TRPC6 is upregulated in 2 days old nephrin-KO mouse glomeruli as shown by fluorescence microscopy and immunogold labeling. Weak TRPC6 expression was detected in glomeruli of 2 days old wt-mice (upper panel), TRPC6 was found to be upregulated in glomeruli of 2 days old nephrin-KO mice (lower panel). Of note, TRPC6 forms aggregates within the glomerulus. Double labeling of TRPC6 with the podocyte marker synaptopodin demonstrates the localization of TRPC6 in kidney podocytes resulting in a yellow staining pattern.

FIGURE 4

Familial FSGS pedigrees. TRPC6 variants segregating within each family are indicated. Genotyped individuals are indicated as carrying (+) or not carrying (–) the variant identified in each family.

FIGURE 5

Sequence alterations. TRPC channel sequence alignments (using T-COFFEE). Mutated residues all occur in highly conserved amino acid residues.

FIGURE 6

Representative whole-cell currents measured from HEK293-M1 cells transiently transfected with WT TRPC6 (a), R895C (b) or E897K (c) cDNA. Current traces were recorded as cells were perfused with control bath solution (CTRL, gray traces) or 100 μM carbachol (CCh, black traces).
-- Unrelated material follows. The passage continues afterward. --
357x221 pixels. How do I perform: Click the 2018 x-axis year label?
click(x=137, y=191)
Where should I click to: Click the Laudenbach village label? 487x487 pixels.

Voltage ramps from –100 mV to 100 mV over 150 ms were applied every 3.45 seconds from a holding potential of 0 mV. Current amplitude was normalized for cell capacitance. (d) Average normalized current amplitude measured at –100 mV (dark bars) and 100 mV (light bars) from cells expressing WT TRPC6, R895C or E897K. R895C and E897K current amplitudes were significantly increased at both –100 mV and 100 mV compared to WT current amplitudes (*, p < 0.01). The number of experiments for each is shown in parentheses, and the error bars show the S.E.M. for each measurement.